• Task to complete: Output the opening lines of the records exactly. End with the line that contains "Акции (715, 1890)".
+++
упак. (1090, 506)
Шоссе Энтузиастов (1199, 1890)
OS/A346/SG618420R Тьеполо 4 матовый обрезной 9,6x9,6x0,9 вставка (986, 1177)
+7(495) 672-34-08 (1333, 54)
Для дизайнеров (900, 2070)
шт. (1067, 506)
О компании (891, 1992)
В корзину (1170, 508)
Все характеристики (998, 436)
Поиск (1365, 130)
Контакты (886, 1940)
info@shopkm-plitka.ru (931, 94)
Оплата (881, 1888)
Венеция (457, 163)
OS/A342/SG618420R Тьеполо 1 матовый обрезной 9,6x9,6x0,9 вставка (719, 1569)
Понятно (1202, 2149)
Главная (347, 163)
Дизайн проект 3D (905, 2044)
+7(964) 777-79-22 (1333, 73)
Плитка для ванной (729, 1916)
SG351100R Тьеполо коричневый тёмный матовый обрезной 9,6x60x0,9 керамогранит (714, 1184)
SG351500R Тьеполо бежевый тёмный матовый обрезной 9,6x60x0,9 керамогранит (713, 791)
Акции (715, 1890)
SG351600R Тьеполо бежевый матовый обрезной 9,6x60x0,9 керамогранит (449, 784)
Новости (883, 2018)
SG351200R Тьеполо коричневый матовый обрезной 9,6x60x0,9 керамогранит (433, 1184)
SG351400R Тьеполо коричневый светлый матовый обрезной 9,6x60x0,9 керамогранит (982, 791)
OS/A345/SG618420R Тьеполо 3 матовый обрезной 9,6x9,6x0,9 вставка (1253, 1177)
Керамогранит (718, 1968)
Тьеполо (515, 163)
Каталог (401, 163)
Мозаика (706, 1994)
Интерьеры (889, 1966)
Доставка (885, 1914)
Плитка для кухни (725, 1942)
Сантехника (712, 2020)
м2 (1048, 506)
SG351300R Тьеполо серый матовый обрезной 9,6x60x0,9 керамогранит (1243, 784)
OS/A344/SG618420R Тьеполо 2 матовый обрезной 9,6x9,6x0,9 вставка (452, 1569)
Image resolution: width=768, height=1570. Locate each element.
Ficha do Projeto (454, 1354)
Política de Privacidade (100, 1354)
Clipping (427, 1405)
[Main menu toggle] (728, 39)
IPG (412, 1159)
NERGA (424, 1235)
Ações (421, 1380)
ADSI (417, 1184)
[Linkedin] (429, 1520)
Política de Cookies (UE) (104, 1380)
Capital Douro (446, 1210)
+++
• Answer for this exercise:
упак. (1090, 506)
Шоссе Энтузиастов (1199, 1890)
OS/A346/SG618420R Тьеполо 4 матовый обрезной 9,6x9,6x0,9 вставка (986, 1177)
+7(495) 672-34-08 (1333, 54)
Для дизайнеров (900, 2070)
шт. (1067, 506)
О компании (891, 1992)
В корзину (1170, 508)
Все характеристики (998, 436)
Поиск (1365, 130)
Контакты (886, 1940)
info@shopkm-plitka.ru (931, 94)
Оплата (881, 1888)
Венеция (457, 163)
OS/A342/SG618420R Тьеполо 1 матовый обрезной 9,6x9,6x0,9 вставка (719, 1569)
Понятно (1202, 2149)
Главная (347, 163)
Дизайн проект 3D (905, 2044)
+7(964) 777-79-22 (1333, 73)
Плитка для ванной (729, 1916)
SG351100R Тьеполо коричневый тёмный матовый обрезной 9,6x60x0,9 керамогранит (714, 1184)
SG351500R Тьеполо бежевый тёмный матовый обрезной 9,6x60x0,9 керамогранит (713, 791)
Акции (715, 1890)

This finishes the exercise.